Open Science in language assessment research contexts: A reply to Winke

Abstract

We read with interest the vision Professor Winke (2024) articulated in “Sharing, collaborating, and building trust: How Open Science advances language testing.” The viewpoint contribution brings language assessment into current discussions in applied linguistics, and scientific research more broadly, by arguing that Open Science practices will bolster the quality, clarity, and equity of language assessment research. The view is that these three goals would mark advances in the field to the benefit of all. The claim is that Open Science as defined by the practices Professor Winke outlined would contribute to research quality. The argument is that “higher caliber research” will result from increased “collaboration and sharing” of knowledge, methods, and data; the use of carefully planned methodologies; and “accountability” that leads to excellence. Open Science is also expected to promote “clarity of research methods and communication, p. 846, original emphasis” thereby enhancing language assessment literacy for all, which is to provide the basis for trust in language tests across society. Finally, open science is credited as the means for fostering equity, which is predicted to occur when research about language learning and language testing becomes available to all, regardless of their geographical or financial circumstances.
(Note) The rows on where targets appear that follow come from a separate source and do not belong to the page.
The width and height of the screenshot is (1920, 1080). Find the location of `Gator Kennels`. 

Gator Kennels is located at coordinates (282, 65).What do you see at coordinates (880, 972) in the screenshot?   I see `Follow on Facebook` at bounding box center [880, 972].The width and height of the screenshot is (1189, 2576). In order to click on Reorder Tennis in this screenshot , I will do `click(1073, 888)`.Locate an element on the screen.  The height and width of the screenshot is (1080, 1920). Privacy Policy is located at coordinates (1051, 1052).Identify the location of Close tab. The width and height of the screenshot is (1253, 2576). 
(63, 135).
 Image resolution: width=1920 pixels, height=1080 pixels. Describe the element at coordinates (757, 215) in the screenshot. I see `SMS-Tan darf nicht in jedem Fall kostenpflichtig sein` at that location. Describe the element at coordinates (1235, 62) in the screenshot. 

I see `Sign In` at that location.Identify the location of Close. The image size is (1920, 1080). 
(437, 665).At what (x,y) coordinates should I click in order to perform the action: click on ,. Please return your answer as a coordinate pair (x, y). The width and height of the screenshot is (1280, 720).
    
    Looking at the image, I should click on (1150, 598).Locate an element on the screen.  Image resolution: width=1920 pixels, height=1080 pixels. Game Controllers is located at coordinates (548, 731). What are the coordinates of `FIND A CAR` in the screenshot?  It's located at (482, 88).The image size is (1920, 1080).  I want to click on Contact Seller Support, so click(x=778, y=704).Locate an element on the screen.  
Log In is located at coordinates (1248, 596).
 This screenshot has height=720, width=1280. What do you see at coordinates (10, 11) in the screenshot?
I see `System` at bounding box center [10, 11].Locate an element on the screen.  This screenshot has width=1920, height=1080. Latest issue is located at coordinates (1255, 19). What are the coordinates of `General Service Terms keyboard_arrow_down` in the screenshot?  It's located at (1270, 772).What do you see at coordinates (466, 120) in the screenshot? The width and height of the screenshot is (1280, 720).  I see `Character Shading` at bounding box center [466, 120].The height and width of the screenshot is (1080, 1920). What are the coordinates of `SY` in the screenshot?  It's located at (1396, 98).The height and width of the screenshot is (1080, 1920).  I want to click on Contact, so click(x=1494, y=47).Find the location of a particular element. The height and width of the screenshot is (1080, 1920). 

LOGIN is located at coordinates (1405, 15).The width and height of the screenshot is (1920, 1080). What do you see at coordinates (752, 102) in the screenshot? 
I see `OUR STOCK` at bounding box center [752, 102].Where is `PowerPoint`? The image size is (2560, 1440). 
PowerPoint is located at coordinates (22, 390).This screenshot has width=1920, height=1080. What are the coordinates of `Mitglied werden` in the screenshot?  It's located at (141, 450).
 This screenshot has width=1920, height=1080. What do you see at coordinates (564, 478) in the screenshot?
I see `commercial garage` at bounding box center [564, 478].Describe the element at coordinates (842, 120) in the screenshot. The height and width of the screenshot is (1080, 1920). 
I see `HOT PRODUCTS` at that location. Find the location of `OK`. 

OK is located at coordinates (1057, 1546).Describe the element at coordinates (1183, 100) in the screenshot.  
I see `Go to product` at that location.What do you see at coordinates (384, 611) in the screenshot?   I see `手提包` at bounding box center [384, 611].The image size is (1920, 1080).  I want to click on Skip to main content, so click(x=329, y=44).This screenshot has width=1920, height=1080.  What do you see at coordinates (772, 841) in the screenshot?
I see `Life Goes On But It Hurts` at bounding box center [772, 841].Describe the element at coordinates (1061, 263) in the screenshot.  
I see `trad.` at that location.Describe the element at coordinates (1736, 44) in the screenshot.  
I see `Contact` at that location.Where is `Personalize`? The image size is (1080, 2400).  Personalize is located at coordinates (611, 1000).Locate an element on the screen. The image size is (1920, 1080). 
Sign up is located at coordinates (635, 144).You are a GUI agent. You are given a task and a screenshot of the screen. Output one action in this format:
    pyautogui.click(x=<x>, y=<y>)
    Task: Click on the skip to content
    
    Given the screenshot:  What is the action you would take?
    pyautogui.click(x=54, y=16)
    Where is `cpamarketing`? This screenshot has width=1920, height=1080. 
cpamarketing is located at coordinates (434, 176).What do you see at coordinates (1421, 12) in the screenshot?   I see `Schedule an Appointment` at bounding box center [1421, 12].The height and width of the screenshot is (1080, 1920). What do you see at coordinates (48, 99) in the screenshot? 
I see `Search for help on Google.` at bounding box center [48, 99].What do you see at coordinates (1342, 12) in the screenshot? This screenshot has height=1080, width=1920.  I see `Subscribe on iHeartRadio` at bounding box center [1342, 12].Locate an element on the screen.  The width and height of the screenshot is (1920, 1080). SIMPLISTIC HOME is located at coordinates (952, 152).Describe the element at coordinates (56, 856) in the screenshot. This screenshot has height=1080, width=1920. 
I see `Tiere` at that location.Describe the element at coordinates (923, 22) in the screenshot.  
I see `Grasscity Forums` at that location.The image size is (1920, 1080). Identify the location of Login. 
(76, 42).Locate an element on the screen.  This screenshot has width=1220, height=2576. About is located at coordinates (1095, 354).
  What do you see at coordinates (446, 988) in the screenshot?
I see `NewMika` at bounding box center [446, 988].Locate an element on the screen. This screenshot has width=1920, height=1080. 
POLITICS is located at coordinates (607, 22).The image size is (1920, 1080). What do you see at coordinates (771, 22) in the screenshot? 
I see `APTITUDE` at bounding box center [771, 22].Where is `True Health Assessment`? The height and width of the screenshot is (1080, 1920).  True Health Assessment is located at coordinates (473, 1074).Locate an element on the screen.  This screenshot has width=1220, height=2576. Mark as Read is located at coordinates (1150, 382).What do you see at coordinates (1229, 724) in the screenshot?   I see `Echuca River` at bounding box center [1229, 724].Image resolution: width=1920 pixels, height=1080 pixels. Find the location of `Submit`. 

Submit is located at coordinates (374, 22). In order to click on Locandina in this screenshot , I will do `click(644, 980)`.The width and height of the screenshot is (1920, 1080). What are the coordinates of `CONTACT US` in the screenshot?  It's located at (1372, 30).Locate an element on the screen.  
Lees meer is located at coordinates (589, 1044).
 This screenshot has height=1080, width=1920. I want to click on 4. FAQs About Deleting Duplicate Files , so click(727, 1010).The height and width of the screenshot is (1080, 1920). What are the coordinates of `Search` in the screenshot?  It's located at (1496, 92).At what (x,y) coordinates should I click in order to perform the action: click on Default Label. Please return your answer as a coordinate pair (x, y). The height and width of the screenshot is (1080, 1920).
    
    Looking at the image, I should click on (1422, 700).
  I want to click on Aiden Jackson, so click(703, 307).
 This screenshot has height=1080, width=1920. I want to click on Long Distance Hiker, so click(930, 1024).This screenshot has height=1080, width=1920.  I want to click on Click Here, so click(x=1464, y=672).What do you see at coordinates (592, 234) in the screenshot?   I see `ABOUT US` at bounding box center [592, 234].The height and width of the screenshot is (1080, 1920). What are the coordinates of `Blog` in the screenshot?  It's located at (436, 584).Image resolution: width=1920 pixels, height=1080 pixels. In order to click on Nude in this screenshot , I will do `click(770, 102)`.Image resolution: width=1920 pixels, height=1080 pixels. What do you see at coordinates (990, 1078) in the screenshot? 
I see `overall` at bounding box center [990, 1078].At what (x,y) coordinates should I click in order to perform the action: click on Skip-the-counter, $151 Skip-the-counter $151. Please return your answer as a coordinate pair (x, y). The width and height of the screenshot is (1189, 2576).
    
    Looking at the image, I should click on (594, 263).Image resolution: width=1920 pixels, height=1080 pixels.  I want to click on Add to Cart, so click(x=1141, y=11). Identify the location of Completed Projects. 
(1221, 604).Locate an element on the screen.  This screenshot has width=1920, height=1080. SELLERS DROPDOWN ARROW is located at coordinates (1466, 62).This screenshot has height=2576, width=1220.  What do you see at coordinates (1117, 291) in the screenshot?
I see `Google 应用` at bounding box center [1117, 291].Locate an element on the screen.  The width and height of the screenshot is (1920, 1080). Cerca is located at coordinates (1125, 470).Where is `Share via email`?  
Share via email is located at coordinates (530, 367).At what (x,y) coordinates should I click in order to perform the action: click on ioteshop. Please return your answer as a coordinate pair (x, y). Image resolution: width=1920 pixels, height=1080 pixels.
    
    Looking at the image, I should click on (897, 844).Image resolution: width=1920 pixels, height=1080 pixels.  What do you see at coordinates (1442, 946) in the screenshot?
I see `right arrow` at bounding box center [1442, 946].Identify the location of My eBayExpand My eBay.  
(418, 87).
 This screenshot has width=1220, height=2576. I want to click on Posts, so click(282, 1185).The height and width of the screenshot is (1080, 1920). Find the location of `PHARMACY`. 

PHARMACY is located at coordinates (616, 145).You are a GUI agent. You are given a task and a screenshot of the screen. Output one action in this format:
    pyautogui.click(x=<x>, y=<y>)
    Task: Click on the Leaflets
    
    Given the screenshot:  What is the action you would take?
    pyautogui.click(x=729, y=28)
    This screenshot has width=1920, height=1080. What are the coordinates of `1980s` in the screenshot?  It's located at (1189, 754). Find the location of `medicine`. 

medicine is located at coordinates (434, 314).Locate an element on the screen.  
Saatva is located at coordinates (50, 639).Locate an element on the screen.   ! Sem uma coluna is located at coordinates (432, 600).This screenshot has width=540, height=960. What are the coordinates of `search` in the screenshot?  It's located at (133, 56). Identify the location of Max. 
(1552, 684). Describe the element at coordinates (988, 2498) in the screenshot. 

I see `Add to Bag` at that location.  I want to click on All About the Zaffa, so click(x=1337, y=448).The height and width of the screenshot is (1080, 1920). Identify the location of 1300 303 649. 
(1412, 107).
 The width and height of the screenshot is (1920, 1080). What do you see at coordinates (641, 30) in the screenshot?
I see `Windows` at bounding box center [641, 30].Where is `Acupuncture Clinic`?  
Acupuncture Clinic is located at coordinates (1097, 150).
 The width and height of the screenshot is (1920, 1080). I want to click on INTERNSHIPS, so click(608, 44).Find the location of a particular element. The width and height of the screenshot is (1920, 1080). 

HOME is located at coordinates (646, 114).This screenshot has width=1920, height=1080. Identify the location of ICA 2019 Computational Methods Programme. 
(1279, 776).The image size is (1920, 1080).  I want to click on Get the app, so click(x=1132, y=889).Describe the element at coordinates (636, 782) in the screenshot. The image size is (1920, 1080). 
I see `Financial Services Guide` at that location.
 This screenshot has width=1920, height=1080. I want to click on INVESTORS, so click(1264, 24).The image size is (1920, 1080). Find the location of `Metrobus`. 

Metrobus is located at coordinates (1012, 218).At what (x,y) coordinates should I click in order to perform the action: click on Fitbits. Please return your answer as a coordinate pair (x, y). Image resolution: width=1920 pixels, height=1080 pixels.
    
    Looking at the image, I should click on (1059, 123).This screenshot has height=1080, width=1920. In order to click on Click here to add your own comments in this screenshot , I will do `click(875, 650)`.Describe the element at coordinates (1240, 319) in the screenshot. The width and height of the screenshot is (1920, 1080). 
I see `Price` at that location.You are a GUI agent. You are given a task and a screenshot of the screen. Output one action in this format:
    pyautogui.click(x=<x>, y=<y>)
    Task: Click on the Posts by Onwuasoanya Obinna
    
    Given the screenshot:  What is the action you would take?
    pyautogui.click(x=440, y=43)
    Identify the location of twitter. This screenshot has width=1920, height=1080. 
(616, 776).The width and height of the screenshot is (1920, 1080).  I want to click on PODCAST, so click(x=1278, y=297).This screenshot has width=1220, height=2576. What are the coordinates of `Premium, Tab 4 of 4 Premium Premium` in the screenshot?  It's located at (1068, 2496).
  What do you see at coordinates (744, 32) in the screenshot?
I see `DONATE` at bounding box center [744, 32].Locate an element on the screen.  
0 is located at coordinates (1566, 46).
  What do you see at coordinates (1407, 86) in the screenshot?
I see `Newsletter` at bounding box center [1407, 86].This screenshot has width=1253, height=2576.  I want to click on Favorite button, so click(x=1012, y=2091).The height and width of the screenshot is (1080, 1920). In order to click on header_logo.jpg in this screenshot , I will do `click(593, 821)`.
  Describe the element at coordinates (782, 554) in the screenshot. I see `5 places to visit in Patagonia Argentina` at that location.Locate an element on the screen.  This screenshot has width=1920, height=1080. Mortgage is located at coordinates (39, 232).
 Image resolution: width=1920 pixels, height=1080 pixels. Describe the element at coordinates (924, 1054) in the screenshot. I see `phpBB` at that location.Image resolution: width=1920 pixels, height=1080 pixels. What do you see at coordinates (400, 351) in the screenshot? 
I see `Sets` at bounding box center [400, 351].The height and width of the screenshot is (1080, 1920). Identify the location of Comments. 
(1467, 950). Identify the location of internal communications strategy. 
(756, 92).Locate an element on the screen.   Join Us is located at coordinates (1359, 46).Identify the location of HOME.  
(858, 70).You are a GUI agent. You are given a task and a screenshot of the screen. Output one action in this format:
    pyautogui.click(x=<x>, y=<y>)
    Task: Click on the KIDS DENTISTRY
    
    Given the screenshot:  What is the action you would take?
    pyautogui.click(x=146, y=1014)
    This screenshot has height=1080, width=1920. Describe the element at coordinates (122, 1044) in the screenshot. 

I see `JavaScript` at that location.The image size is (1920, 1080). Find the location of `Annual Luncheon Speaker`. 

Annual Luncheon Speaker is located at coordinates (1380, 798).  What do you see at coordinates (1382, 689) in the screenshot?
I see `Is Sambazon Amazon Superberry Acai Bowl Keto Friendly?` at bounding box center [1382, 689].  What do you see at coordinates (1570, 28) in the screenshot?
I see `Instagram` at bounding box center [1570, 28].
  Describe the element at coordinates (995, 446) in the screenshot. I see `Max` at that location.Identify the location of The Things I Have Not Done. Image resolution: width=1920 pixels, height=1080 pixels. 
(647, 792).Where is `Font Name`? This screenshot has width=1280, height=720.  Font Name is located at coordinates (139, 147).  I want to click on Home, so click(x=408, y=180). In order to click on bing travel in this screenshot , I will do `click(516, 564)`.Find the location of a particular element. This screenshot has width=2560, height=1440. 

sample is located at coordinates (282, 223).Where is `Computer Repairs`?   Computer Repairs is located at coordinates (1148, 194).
The vision is universalist and utopian. What could go wrong?

In the interest of critical examination of Open Science for contributing to “quality, clarity, and equity” p. 846 in language assessment research, we paint a more context-embedded view of the field. Our view of language testing as an area of study central to applied linguistics provides useful grounding because of reflections explicitly articulated about the identity of applied linguistics. For example, the authors of Mapping Applied Linguistics define applied linguistics as a mode of inquiry about language-related problems that takes into account the needs of people (e.g., learners, test-score users, and personnel in industry) while being responsive to local factors affecting research. Responsiveness in applied linguistics research typically involves collaborating with local actors in the design and evaluation of findings and recommendations (Hall et al., 2011).

This characterization of applied linguistics research resonates with our language assessment experience that straddles academics and testing programs. Like applied linguistics, we see language assessment as fundamentally engaged with real people and issues arising in political environments where academic perspectives and research goals have to be balanced against real-world needs, participants’ goals, local knowledge, and the existing beliefs and practices where language assessments are situated (Dimova et al., 2020; Fox & Artemeva, 2022). The intended benefits of Open Science need to be considered along with its potential unintended consequences for language assessment in the real world.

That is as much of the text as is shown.